まるで熱帯地方へと変わってしまったのかと思わせるような太陽ギラギラ灼熱地獄のなか、今年もまたお盆がやってくる。そんな身も心も溶けてしまいそうな陽炎揺れる日中、私の携帯電話が涼し顔で着信を知らせた。携帯電話の画面を覗くと、幼馴染のHからであった。

「おお、どうした久しぶりじゃないか」

15年ぶりか、懐かしさのあまり私は日本特有のもしもしを言い忘れていた。

「おお、久しぶり元気か、ところで今年のお盆は実家に帰るからさ、帰ったら会わないか」

お互い随分と年を取ってしまってはいたが、Hの声は若い頃と遜色のないものに聞こえた。

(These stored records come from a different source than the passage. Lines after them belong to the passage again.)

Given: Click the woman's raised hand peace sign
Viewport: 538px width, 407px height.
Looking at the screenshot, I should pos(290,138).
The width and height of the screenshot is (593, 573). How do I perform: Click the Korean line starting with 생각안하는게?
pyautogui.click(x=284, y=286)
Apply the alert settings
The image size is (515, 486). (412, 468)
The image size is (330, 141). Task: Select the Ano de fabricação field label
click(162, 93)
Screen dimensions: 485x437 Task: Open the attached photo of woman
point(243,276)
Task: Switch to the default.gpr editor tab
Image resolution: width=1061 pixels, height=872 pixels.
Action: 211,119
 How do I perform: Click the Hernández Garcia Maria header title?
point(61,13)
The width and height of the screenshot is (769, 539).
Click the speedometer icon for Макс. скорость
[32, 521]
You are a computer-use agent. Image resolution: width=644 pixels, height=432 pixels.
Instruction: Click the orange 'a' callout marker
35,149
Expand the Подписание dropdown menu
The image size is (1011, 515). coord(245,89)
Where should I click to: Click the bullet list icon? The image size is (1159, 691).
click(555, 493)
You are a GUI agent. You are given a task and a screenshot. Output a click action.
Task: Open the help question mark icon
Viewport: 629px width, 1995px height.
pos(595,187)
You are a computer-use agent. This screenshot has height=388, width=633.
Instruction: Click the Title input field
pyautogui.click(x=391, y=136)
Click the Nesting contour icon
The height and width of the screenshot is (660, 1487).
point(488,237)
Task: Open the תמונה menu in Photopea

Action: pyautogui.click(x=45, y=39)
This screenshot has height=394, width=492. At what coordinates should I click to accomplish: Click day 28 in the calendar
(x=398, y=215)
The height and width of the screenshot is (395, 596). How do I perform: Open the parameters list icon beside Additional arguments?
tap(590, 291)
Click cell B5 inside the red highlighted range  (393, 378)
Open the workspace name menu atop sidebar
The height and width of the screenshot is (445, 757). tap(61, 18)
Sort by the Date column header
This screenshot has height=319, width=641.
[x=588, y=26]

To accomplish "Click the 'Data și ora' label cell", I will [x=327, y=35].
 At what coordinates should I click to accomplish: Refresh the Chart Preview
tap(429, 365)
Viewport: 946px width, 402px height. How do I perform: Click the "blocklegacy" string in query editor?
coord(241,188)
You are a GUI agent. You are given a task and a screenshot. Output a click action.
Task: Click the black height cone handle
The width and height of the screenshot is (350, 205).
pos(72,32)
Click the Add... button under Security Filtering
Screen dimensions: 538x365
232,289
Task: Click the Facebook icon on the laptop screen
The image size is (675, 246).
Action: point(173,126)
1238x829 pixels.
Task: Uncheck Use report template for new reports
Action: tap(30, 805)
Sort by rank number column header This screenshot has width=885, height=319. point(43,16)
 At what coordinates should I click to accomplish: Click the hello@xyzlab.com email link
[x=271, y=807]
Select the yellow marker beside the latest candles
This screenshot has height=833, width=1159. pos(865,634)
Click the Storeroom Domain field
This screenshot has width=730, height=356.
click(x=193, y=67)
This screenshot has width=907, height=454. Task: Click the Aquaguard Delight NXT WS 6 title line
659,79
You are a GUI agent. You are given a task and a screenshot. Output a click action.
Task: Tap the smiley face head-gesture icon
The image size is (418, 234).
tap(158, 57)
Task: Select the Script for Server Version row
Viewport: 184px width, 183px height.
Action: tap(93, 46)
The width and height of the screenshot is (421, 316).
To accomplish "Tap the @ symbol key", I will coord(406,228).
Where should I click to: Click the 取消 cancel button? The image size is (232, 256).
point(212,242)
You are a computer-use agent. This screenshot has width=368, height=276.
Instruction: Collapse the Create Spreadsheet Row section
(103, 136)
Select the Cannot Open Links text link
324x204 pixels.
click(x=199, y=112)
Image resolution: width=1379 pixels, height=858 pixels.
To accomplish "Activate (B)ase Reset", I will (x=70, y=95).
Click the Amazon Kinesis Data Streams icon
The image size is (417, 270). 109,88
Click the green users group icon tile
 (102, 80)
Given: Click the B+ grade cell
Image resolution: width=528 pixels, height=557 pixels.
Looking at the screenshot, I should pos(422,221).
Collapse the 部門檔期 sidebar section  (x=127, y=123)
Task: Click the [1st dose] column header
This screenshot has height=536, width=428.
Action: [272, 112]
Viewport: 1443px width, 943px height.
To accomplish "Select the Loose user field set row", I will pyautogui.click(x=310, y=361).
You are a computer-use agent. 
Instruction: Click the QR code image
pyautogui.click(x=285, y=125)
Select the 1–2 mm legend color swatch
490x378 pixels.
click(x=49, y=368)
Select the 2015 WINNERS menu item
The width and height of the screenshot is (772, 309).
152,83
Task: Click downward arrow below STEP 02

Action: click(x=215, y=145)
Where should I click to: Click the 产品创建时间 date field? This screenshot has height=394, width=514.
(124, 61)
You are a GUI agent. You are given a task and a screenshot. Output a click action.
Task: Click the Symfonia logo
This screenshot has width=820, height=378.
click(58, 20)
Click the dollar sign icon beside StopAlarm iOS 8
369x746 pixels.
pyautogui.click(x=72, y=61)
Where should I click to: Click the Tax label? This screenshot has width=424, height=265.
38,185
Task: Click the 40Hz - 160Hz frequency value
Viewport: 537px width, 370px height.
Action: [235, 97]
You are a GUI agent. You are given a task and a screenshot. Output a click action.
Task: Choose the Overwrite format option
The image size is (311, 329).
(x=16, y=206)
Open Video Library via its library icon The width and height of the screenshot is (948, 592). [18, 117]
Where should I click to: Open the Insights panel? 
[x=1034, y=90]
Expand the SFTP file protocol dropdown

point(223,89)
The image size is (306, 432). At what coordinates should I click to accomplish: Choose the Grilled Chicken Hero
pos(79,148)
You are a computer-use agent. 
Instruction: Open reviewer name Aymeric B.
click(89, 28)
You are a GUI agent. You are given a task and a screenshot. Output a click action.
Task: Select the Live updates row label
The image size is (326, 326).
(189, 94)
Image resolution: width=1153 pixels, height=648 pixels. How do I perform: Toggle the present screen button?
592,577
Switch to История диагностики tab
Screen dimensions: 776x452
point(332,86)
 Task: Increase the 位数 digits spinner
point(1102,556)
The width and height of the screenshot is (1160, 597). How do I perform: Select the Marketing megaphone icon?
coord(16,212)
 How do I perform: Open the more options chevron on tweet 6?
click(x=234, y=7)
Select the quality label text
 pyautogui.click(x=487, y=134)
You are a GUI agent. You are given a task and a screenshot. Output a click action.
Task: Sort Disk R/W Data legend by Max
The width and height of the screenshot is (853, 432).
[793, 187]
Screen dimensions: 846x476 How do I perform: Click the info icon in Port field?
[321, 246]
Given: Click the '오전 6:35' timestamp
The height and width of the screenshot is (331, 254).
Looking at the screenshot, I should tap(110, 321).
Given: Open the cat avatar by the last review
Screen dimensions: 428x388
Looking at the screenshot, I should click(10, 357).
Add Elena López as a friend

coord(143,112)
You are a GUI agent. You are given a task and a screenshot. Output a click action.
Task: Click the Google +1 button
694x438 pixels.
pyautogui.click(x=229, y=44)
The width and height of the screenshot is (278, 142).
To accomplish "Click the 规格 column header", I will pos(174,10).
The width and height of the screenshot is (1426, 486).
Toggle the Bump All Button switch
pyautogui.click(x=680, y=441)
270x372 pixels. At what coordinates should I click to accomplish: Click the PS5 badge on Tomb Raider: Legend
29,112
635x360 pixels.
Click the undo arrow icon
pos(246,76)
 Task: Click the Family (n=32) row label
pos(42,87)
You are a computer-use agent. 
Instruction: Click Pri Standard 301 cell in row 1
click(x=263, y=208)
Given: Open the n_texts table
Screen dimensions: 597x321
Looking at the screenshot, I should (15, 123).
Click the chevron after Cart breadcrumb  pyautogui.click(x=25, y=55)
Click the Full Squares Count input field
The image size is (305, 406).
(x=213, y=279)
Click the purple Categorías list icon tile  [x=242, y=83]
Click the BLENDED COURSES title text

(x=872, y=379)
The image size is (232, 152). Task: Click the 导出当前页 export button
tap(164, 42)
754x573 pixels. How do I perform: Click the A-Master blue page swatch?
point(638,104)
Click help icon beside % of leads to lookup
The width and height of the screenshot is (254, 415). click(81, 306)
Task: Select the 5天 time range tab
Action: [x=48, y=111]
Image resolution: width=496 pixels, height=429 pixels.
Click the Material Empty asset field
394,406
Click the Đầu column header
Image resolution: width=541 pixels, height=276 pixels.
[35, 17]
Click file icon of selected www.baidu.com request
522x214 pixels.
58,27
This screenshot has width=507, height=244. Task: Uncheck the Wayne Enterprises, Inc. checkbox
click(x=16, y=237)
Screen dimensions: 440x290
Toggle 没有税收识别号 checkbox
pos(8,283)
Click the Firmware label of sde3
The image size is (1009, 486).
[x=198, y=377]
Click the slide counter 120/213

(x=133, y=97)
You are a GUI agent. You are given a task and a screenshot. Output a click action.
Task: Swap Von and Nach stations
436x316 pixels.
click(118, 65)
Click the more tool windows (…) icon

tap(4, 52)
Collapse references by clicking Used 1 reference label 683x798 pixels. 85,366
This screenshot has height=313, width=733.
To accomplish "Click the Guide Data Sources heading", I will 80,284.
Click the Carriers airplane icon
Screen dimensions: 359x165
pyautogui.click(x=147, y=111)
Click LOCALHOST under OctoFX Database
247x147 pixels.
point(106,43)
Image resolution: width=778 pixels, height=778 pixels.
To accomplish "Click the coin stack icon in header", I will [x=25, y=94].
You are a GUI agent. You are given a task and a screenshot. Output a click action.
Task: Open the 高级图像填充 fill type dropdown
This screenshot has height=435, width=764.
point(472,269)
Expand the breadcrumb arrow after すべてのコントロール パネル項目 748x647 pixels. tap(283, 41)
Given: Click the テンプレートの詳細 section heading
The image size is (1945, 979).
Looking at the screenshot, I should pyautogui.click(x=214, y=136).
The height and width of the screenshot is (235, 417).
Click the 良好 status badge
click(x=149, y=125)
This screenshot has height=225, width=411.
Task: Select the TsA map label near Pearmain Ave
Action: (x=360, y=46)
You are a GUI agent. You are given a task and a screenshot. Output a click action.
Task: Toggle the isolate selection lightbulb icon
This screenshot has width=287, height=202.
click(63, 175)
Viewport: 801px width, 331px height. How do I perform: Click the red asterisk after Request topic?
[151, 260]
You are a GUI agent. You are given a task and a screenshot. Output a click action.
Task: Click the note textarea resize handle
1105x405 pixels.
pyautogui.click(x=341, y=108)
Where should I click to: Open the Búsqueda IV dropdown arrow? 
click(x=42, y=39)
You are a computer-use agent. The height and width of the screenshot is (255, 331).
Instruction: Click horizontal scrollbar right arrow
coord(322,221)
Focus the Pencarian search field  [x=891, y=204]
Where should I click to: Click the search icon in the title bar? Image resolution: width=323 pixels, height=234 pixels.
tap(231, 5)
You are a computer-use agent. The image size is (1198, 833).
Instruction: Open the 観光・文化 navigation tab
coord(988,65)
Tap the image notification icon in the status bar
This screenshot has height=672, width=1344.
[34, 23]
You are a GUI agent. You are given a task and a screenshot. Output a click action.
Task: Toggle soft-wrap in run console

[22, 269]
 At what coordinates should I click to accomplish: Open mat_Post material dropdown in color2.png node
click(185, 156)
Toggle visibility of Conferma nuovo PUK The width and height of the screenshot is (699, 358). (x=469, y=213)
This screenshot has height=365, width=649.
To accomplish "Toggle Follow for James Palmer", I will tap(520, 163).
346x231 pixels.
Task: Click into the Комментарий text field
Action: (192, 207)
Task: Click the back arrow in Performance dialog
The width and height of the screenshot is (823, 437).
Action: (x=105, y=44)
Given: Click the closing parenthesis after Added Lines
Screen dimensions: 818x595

「実はさ、昨年親父が亡くなったんだよ。それで今年のお盆は1周忌と言う事で実家に兄弟みんな集まるんだ12日。お前も顔出してくれよ。一緒に飲もうよ」

Hの親父が亡くなった、私はこの電話で初めて知った事実だった。ショックだった。Hの親父は本当にやさしい人だった。会えばいつも「隆悦君、よく来たね」と優しい目をして私を家へと迎え入れてくれたものだった。今でもその笑顔と声は私の記憶の中に刻みこまれていて忘れてはいない。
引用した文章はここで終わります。